> **Your instructions**:
From the records below, extract only the lines running from the line with "Politique en matière de cookies (565, 792)" to the line with "Contactez-nous (1067, 686)", both lines included, reproducing them exactly.

> **Data records**:
BEGIN
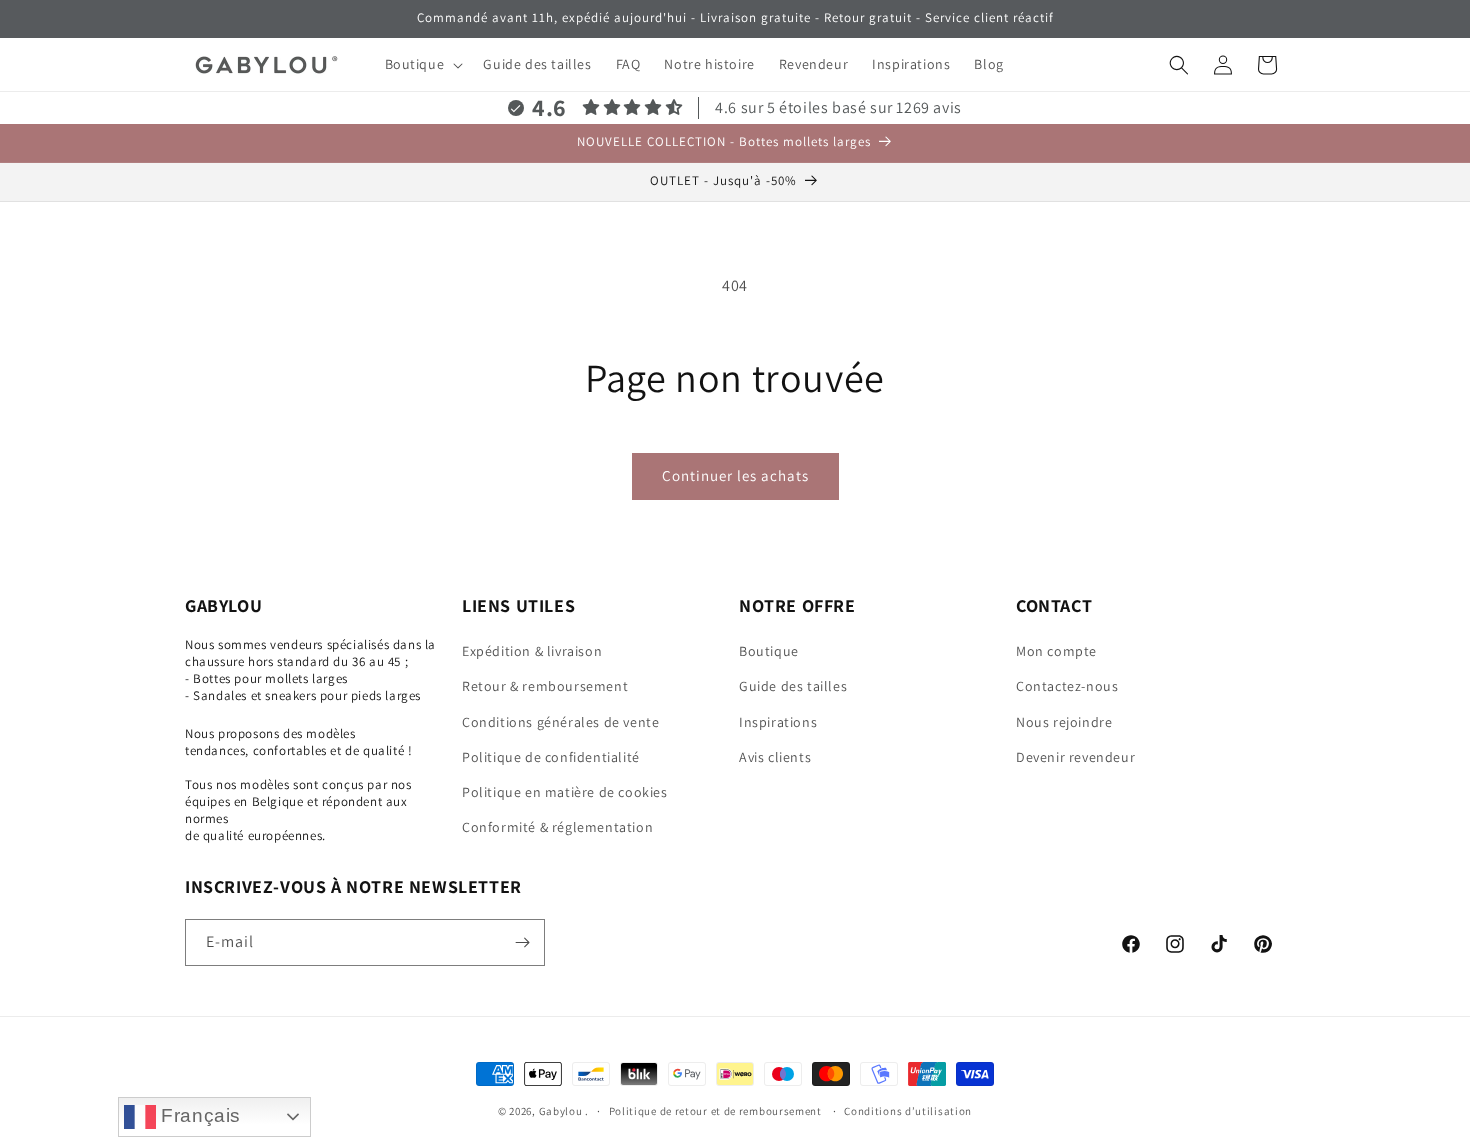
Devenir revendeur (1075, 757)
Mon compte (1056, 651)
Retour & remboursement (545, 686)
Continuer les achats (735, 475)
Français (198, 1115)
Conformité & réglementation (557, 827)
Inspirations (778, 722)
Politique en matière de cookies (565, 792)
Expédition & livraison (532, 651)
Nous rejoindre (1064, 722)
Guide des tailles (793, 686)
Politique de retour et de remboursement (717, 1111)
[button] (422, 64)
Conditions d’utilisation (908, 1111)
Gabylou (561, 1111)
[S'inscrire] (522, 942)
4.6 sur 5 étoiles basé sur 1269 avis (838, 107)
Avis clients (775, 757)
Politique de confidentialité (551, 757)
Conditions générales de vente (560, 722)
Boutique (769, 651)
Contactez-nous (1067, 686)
END
BEGIN
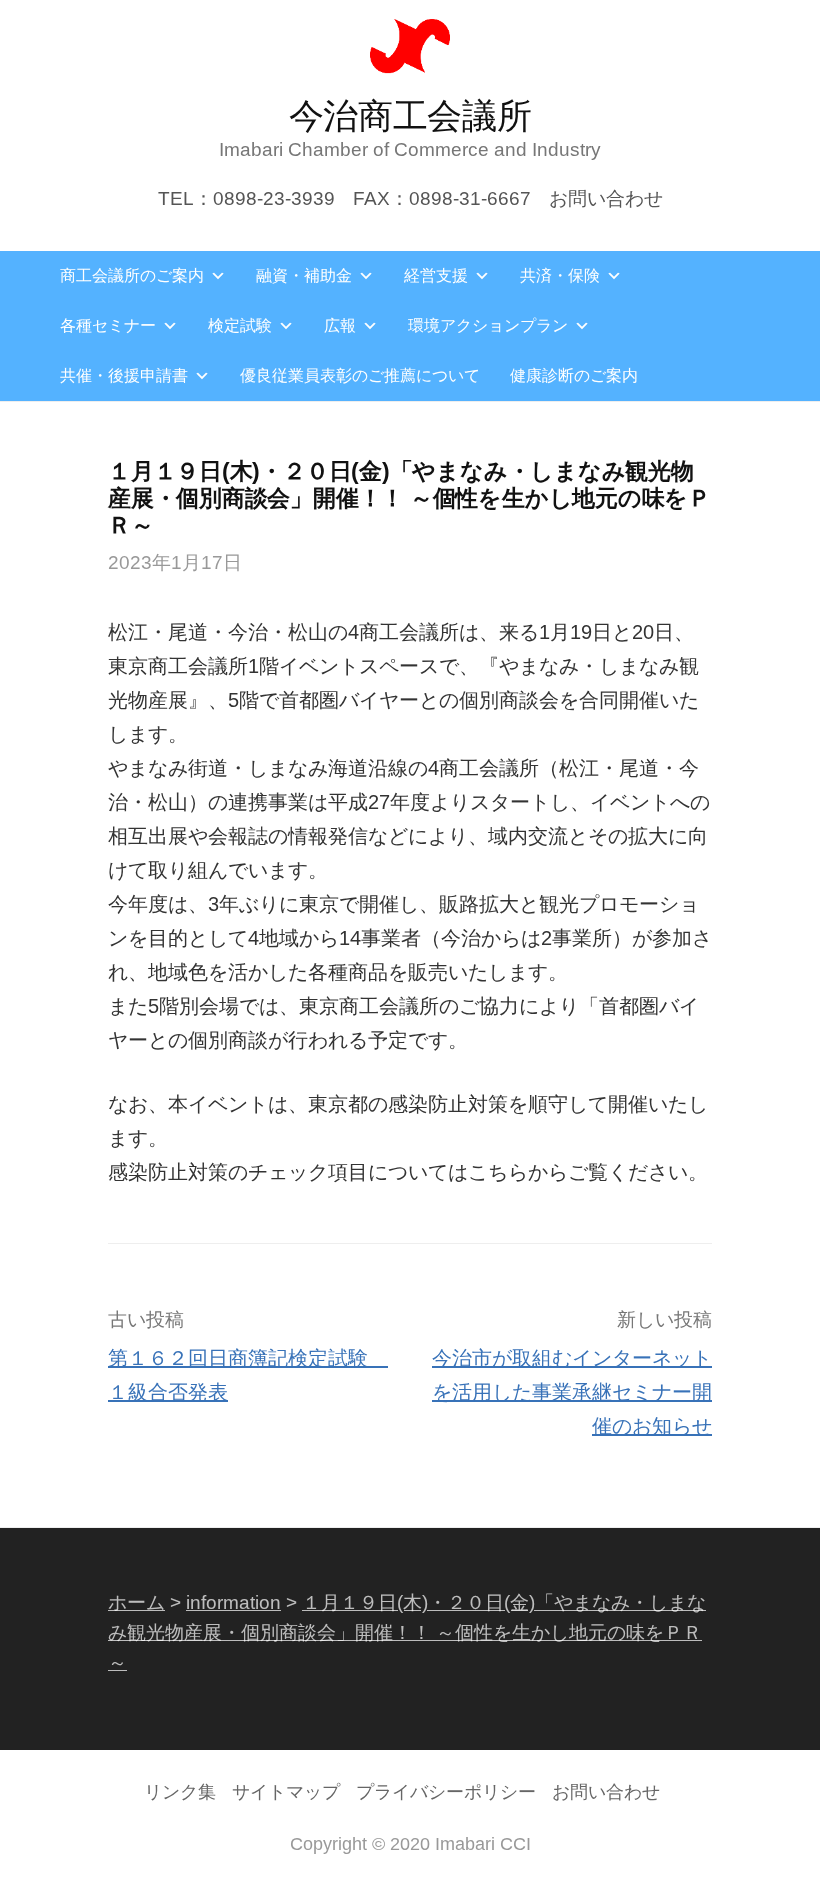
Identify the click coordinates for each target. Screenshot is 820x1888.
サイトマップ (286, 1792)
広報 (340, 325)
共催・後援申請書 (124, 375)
END
> **Exercise response**:
Politique en matière de cookies (565, 792)
Expédition & livraison (532, 651)
Nous rejoindre (1064, 722)
Guide des tailles (793, 686)
Politique de retour et de remboursement (717, 1111)
[button] (422, 64)
Conditions d’utilisation (908, 1111)
Gabylou (561, 1111)
[S'inscrire] (522, 942)
4.6 sur 5 étoiles basé sur 1269 avis (838, 107)
Avis clients (775, 757)
Politique de confidentialité (551, 757)
Conditions générales de vente (560, 722)
Boutique (769, 651)
Contactez-nous (1067, 686)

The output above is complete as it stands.